Conditioned choropleth maps (CCmaps) (Carr et al. 2000; Carr and Pickle 2010) were introduced as a tool for the exploration of spatial data that consist of geographic locations, one dependent variable, and two independent variables. Via sliders, a researcher can interactively partition each of the two independent variables and the dependent variable into three different intervals each. A 3 × 3 set of panels containing nine partial maps shows the color-coded level (high, medium, low) of the dependent variable for those geographic locations that relate to high values of variable one and high values of variable two in map one, for those geographic locations that relate to high values of variable one and medium values of variable two in map two, and so on. For example, in an agricultural setting, variable one might be the amount of fertilizer, variable two might be the amount of precipitation, and the dependent variable might be the yield of a crop. One might expect that high values for fertilizer and precipitation result in a large yield. The nine maps show the relationship among the three variables in a geographic framework, thus allowing the consideration of the underlying spatial structure of the data and not only the statistical relationships. Cutoff values can be changed interactively, thus allowing the investigation of many possible settings. CCmaps are useful tools for the interactive generation of statistical hypotheses for medical, epidemiological, and environmental applications.
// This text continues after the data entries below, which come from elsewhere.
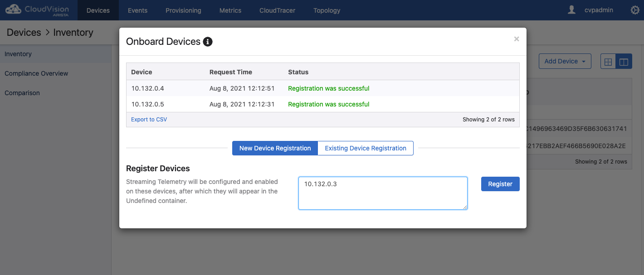The image size is (644, 275).
Task: Expand the Add Device dropdown
Action: pyautogui.click(x=565, y=61)
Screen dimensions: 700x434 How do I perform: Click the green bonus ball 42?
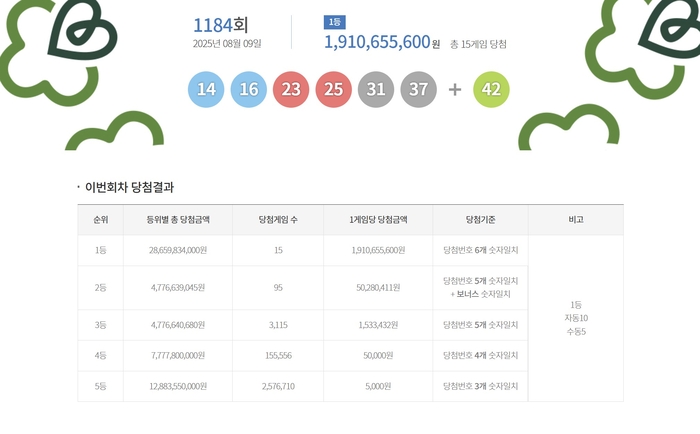491,89
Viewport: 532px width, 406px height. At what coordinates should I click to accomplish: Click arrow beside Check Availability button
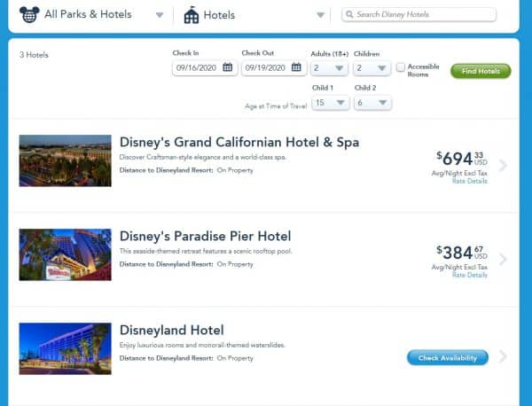[x=503, y=357]
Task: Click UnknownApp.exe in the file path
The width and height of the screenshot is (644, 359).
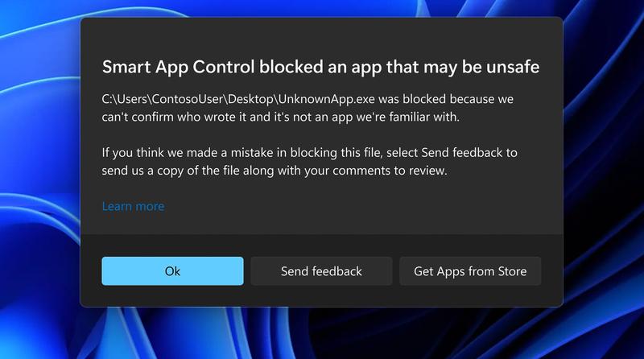Action: click(x=327, y=99)
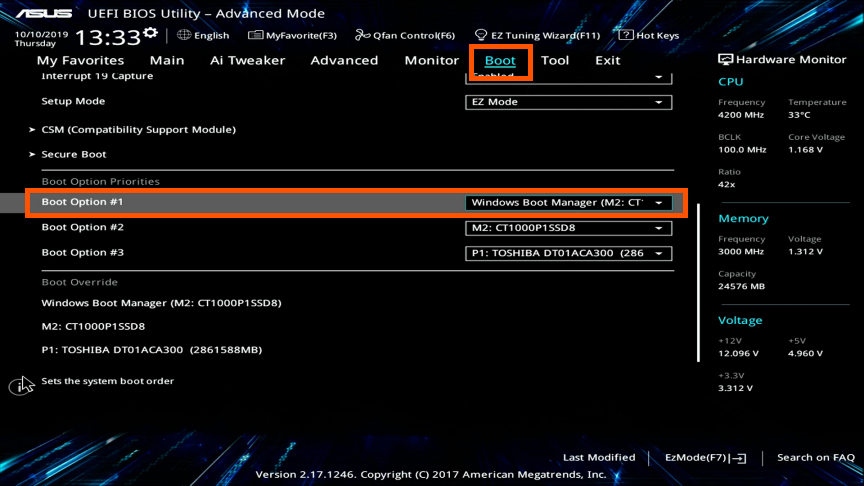Viewport: 864px width, 486px height.
Task: Click the English language globe icon
Action: (x=184, y=35)
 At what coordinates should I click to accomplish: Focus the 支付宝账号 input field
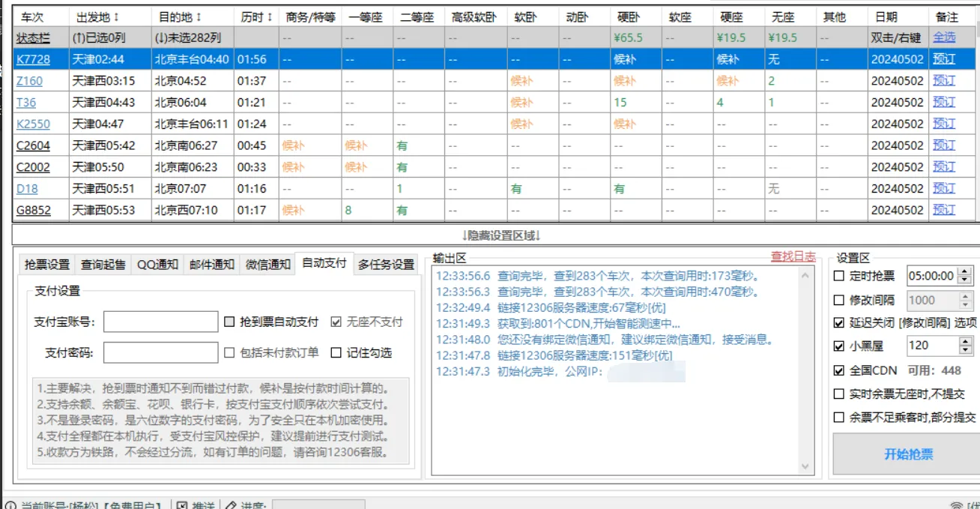coord(161,322)
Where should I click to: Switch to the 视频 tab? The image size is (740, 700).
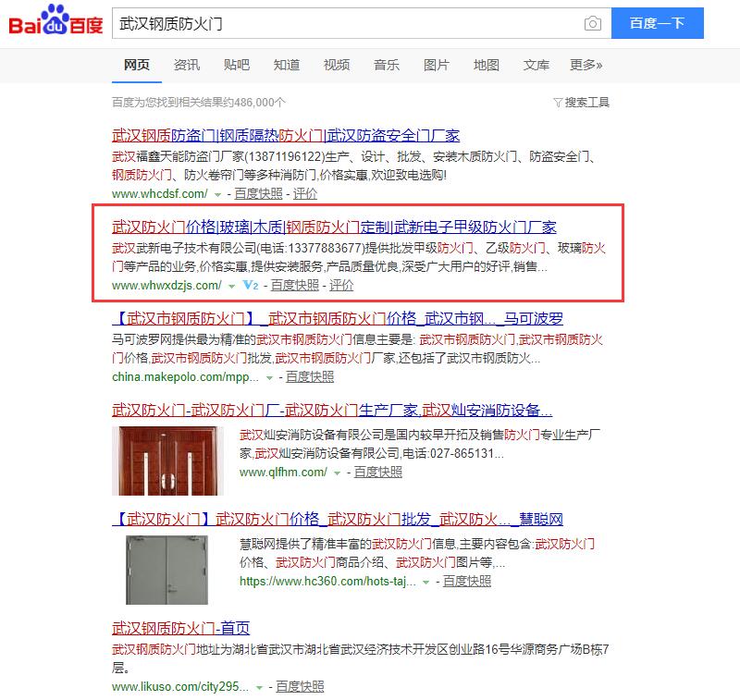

In Fig. 2, the 1997 soybean production in the United States is conditioned on acreage and yield. In an interactive environment, slider settings can be further modified to identify geographic areas of interest on the nine maps.
Fig. 2

CCmaps, based on data from the USDA–NASS Web page, related to soybean production in the United States. The plot shows the dependent variable production (top slider) that is conditioned on the two independent variables acreage (bottom slider) and yield (right slider). (Previously published as Fig. 1.7 in Symanzik and Carr (2008, p. 289). Reprinted by permission from Springer Nature, Copyright 2008)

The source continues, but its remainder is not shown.